MATERIAL
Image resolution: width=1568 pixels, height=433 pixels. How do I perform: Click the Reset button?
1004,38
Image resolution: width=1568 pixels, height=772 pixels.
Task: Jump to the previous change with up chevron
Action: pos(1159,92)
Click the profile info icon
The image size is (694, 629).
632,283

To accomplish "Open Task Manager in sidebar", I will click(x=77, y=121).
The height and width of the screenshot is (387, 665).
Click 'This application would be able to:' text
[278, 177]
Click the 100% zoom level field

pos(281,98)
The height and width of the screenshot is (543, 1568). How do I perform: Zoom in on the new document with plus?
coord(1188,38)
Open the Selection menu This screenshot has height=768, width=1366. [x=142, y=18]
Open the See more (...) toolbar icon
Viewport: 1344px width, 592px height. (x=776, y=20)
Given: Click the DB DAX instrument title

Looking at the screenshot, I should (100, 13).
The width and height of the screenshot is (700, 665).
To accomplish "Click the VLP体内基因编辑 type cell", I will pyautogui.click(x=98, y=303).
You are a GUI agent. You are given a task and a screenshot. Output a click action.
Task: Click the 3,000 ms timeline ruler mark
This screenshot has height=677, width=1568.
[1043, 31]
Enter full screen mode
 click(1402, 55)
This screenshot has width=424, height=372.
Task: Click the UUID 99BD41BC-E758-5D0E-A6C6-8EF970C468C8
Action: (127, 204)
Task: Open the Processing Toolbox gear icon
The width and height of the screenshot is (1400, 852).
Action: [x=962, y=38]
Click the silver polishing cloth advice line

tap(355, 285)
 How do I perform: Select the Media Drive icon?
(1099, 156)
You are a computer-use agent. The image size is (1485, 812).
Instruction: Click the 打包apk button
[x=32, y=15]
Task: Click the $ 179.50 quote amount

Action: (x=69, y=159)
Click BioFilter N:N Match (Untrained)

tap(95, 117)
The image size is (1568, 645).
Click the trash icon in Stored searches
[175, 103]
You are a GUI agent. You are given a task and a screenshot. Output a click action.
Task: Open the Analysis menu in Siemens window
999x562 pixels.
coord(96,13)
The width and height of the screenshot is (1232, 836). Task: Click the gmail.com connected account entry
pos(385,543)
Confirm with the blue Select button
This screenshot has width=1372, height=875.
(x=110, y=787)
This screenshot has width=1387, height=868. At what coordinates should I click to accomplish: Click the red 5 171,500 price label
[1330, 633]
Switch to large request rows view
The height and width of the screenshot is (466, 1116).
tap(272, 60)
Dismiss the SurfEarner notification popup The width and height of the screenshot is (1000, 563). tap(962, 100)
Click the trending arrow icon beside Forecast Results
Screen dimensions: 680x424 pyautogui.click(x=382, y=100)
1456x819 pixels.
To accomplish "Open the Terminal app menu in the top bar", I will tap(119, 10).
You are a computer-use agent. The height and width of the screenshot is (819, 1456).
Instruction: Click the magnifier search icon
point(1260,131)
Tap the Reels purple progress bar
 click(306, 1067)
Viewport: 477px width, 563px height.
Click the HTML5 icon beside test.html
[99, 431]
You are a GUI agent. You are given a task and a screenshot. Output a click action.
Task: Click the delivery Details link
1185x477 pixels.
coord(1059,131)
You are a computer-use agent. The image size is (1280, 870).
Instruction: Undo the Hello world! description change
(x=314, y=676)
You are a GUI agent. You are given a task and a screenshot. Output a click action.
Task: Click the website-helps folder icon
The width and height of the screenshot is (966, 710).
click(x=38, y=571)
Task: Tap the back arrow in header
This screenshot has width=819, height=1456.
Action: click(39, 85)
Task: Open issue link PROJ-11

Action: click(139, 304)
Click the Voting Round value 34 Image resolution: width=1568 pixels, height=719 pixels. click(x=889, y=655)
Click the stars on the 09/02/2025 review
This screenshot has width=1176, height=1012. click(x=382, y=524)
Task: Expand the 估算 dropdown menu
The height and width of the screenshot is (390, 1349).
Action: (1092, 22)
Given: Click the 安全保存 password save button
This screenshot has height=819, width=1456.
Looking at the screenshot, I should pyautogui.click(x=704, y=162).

GIVEN PROBLEM
Please put the data, from its first line through the line containing "Open the Selection" (that line included), into a JSON list of strings, one string per line, with blank lines left out.

SOLUTION FOR THIS EXERCISE
[
  "Image resolution: width=1568 pixels, height=433 pixels. How do I perform: Click the Reset button?",
  "1004,38",
  "Image resolution: width=1568 pixels, height=772 pixels.",
  "Task: Jump to the previous change with up chevron",
  "Action: pos(1159,92)",
  "Click the profile info icon",
  "The image size is (694, 629).",
  "632,283",
  "To accomplish \"Open Task Manager in sidebar\", I will click(x=77, y=121).",
  "The height and width of the screenshot is (387, 665).",
  "Click 'This application would be able to:' text",
  "[278, 177]",
  "Click the 100% zoom level field",
  "pos(281,98)",
  "The height and width of the screenshot is (543, 1568). How do I perform: Zoom in on the new document with plus?",
  "coord(1188,38)",
  "Open the Selection menu This screenshot has height=768, width=1366. [x=142, y=18]"
]